'Discontent and its Civilizations' highlights the intertwined Pakistani, British, and American roots of Mohsin Hamid
In 36 nonfiction essays, Pakistani novelist Mohsin Hamid offers readers a chance to 'hang out' and deepen their relationship with him.
Thanks to Haruki Murakami, we won't have to wait as long for Mohsin Hamid’s future novels. Hamid's acclaimed first two, "Moth Smoke" and "The Reluctant Fundamentalist," took seven years each. His lauded latest, "How to Get Filthy Rich in Rising Asia," took six, after he discovered Murakami’s "What I Talk About When I Talk About Running" and learned that Murakami “runs like a fiend” – marathons, ultras, triathlons.
Why? According to Murakami, “Writing a long novel is like survival training. Physical strength is as necessary as artistic sensitivity.” Hamid surmises if Murakami runs to write long novels, then Hamid can walk for his short novels: “Walking unlocked me.” Grateful readers: His daily five-mile habit should soon beget us “novel four.”

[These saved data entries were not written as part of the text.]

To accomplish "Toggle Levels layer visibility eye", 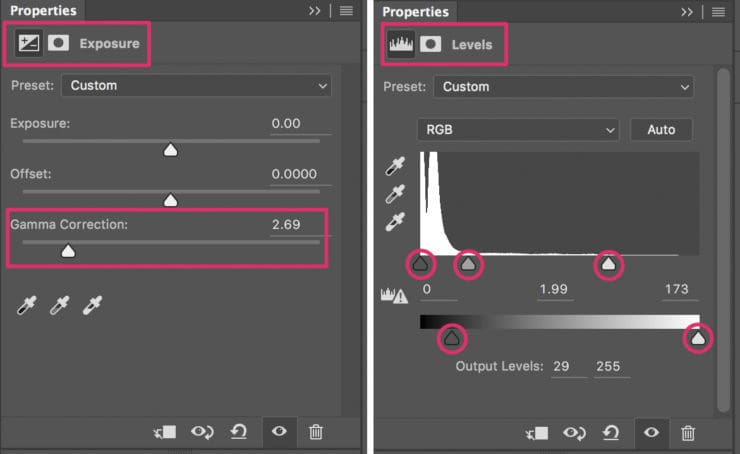I will 651,432.
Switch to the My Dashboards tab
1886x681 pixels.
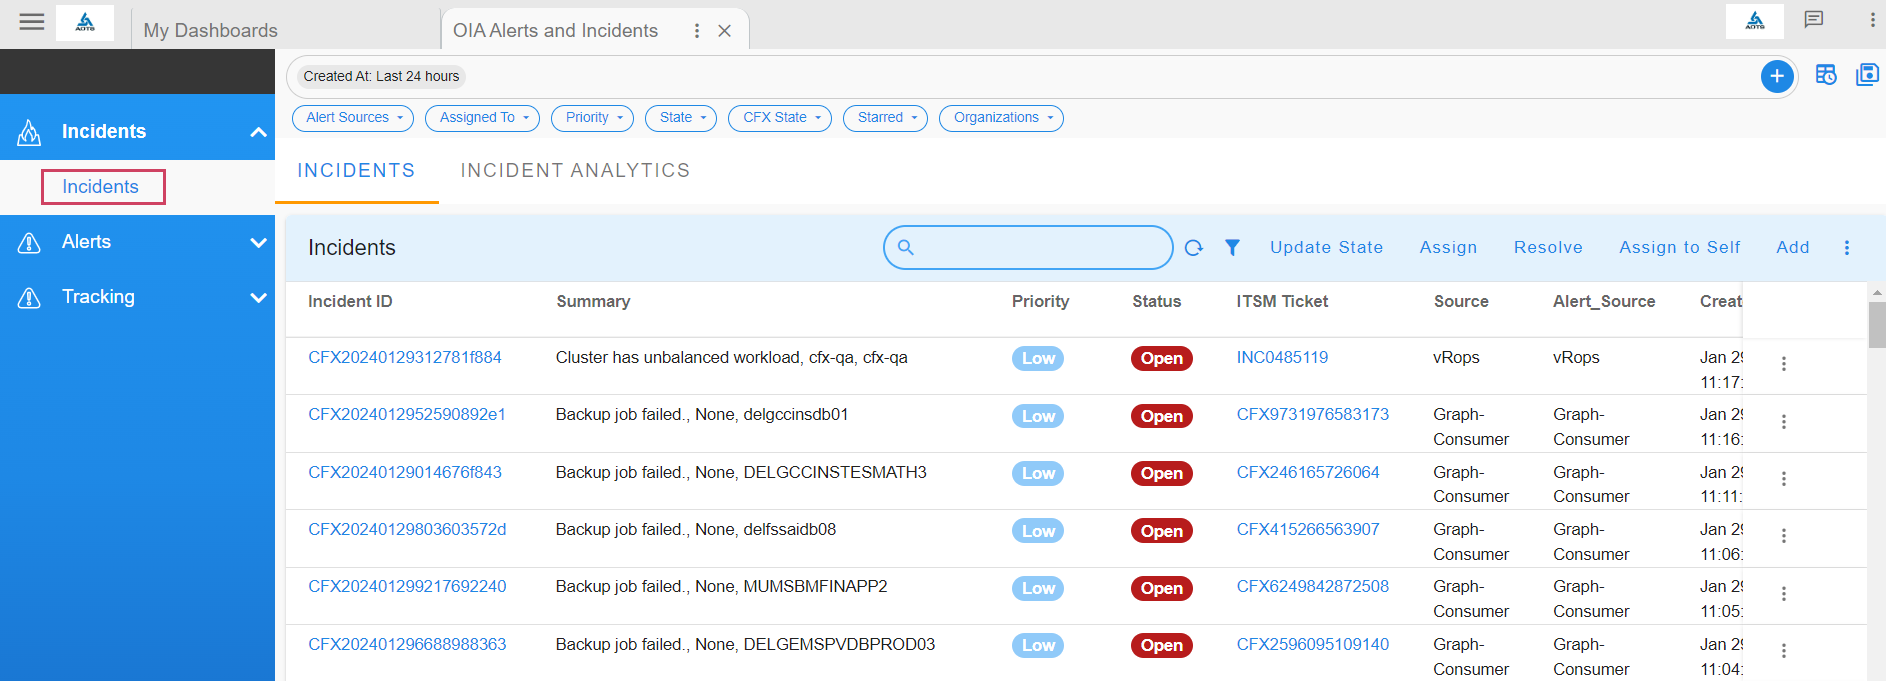coord(211,30)
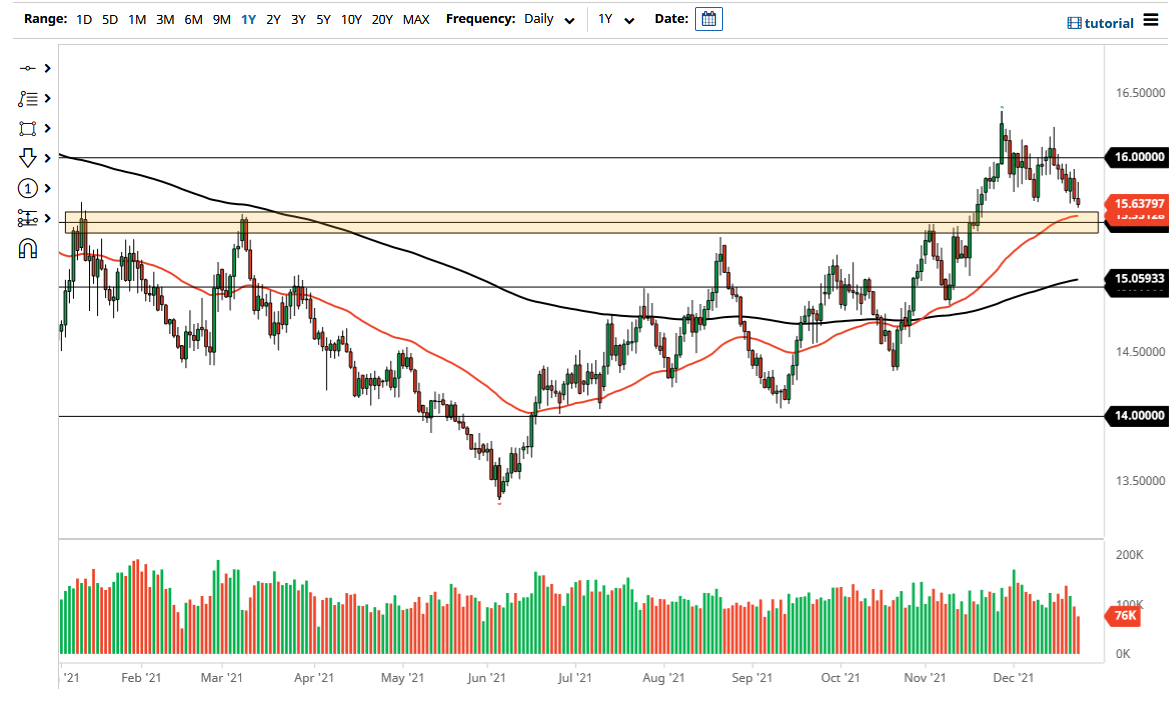This screenshot has width=1174, height=709.
Task: Select the rectangle shape drawing tool
Action: click(x=30, y=128)
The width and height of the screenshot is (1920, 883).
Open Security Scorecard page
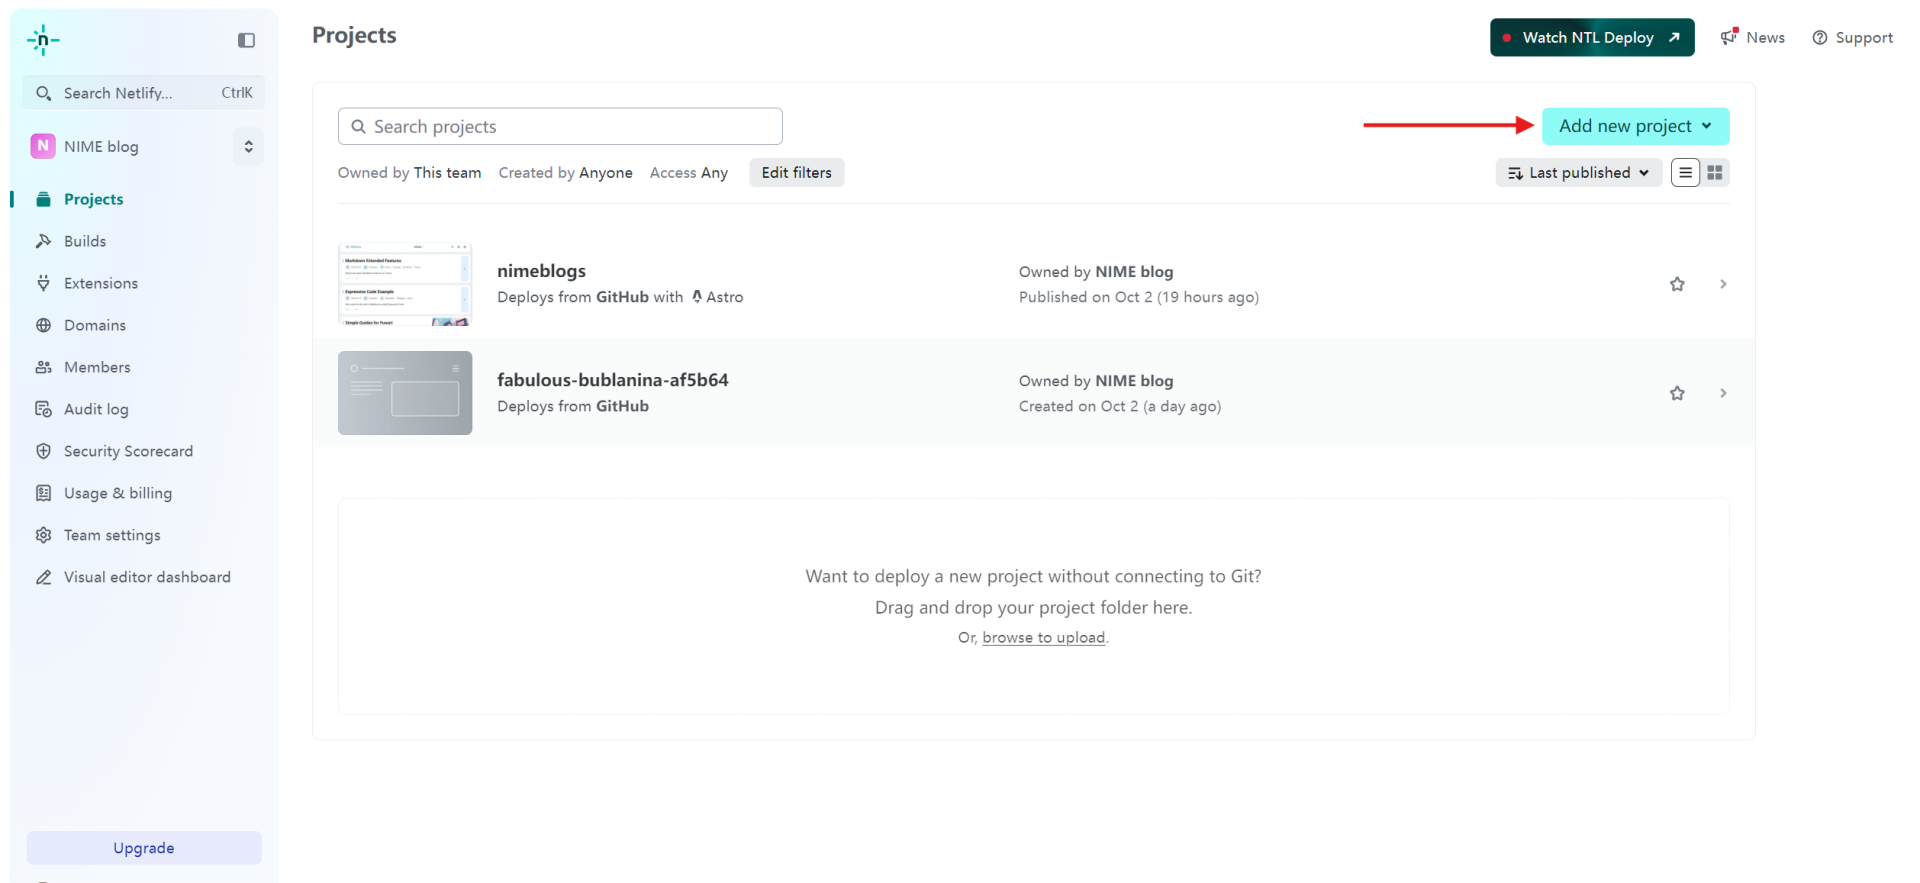coord(128,451)
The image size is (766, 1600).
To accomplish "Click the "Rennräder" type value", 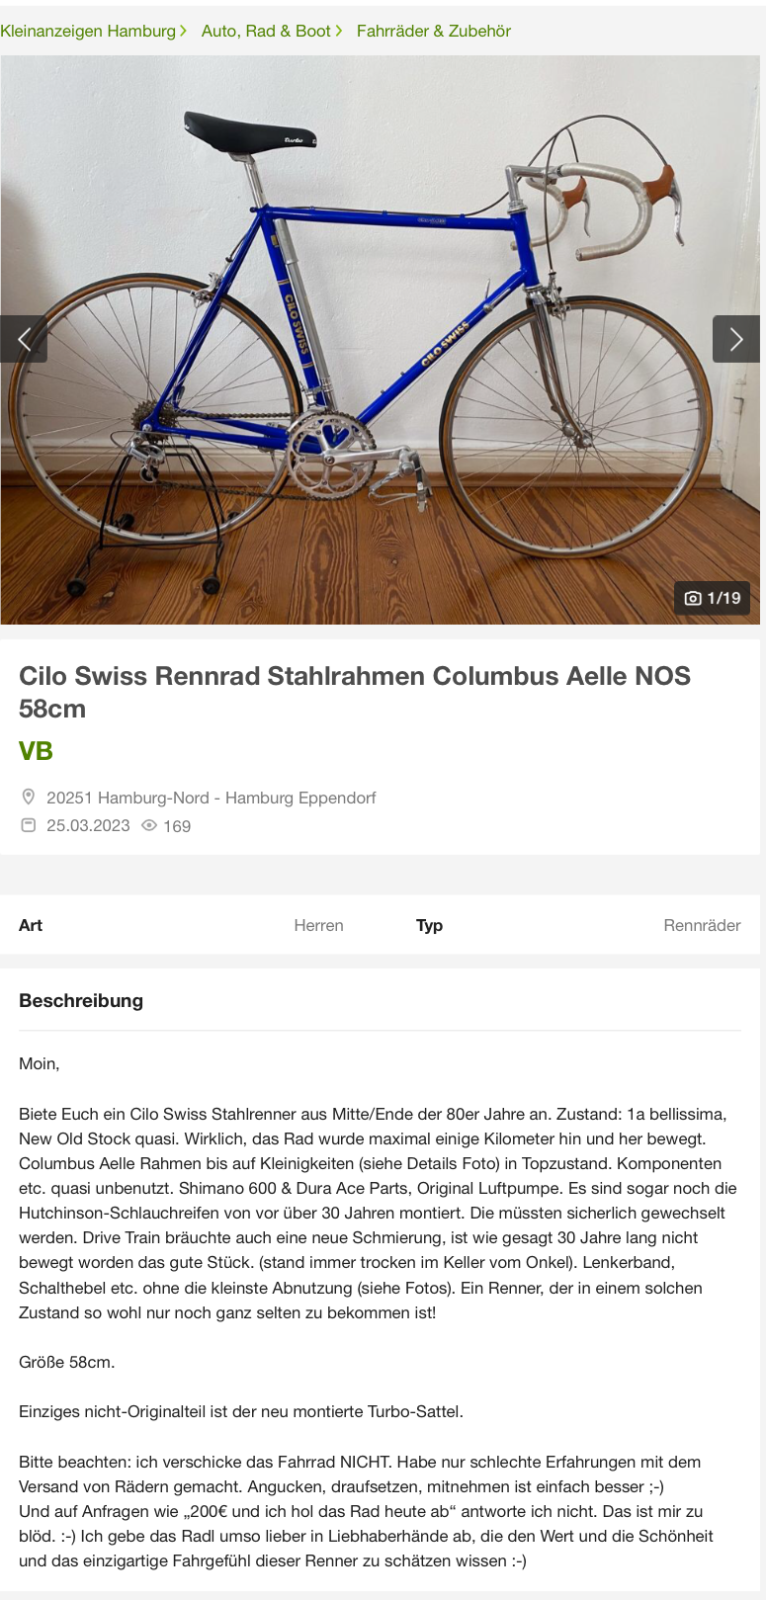I will pyautogui.click(x=701, y=925).
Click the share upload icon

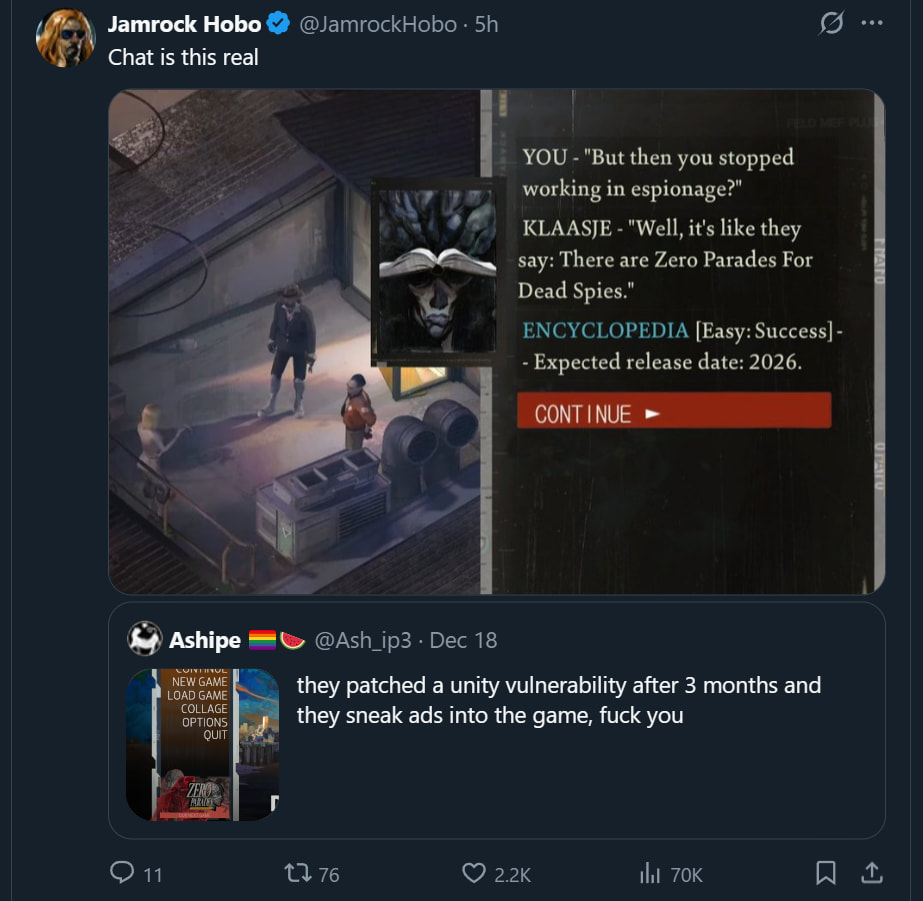coord(872,873)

Because writing is “solitary work,” Hamid reads other novelists’ nonfiction – memoirs, essays, interviews – “to hang out with them.” Discontent and Its Civilizations: Dispatches from Lahore, New York, and London – a collection of 36 essays previously published between 2000-2014 with a new Introduction – is Hamid’s own invitation to “hang out.”
Hamid is an admitted water lily, “a rather unmacho sobriquet (unlike, say, ‘masters of the universe’).” Water lilies have roots, but living in ponds and streams, they drift. Hamid’s roots began in Lahore, Pakistan, but his last four decades have drifted through the US as a California child, Princeton University undergrad, Harvard Law student, and New York professional; London as a temporary resident then a British citizen; and most recently, back to his multigenerational family home in Pakistan.
Organized into three sections – Life, Art, Politics – Hamid intends “the experience of reading this book to be like developing a relationship.” We get to know Hamid “a little.” He boasts to Toni Morrison about his culinary skills. He gets a free taxi ride from an empathetic “driver who looks like a terrorist” after applying for an Italian visa. He tries for the first time “living in a country and writing about it at the same time” – "Moth Smoke," set in Lahore, was written in New York; "Reluctant Fundamentalist," set mostly in New York, was written in London. But "Filthy Rich" was Pakistani writ-and-set.
In “Art,” Hamid shares how he “think[s] about and approach[es] the task of writing.” He extols his “thing for slender novels,” especially "Sostiene Pereira" by Antonio Tabucchi. From his vantage of being Pakistani-born, American-raised-and-educated, he questions, “People often ask me if I am [The Reluctant Fundamentalist]’s Pakistani protagonist. I wonder why they never ask if I am his American listener.” He reveals his “proto-novelistic skills were first honed” during his childhood experiences of being a Dungeons & Dragons Dungeon Master. He “advocate[s for] the death of the Great American Novel” as being “needlessly exclusionary, and … unfortunately parochial.” He eschews “intrusive technology” and therefore prefers printed books to e-counterparts.
Hamid’s “Politics” section showcases some of the collection’s sharpest, smartest segments, but it’s also the most uneven – the longest essay, “Why They Get Pakistan Wrong,” for example, reads more like a dry book report than Hamid’s usual pithy, erudite observations.
That said, Hamid adroitly elucidates on Pakistan’s relationship to the US, its bloody history with India, its many governments, changing leaders, unjust treatment of majority and minorities. As in the previous sections, his words resonate most when he shares the personal: being the last passengers to pick up “a lonely set of suitcases and a foldable playpen” after being needlessly detained (again) at JFK; or considering the need for blast-resistant film for his daughter’s bedroom windows because they face a busy Lahore street.
With patience and frustration both, he reminds, “Islam Is Not a Monolith.” While outside powers have played a significant role in depleting his birth country, “Pakistanis must realize that we have been our own worst enemies.” Foreign intervention provides convenient scapegoats rather than demand that leaders address the country’s problems internally. Yet Hamid remains hopeful, not only for Pakistan, but all of Asia: “Our continent may still be a mess, but it is a mess with incredible potential.”
"Incredible" and "potential" are certainly applicable to describe Hamid himself. While his novels might prove preferable, to appreciate his assessments and judgments, his humor, irony, even the snark in his nonfiction writing, enhances the pleasures of his fiction: “Maybe novels are where our selves get to put up their feet, take off their clothes and makeup and dentures, cut loose with an echoing fart, and be a little truer to what they are for a bit, before they are once more pressed into service, sealed in their uniforms, and dispatched to face a reality in which they can’t, for good reason, entirely believe.”
[Editor's note: An earlier headline for this story misstated the title of the book.]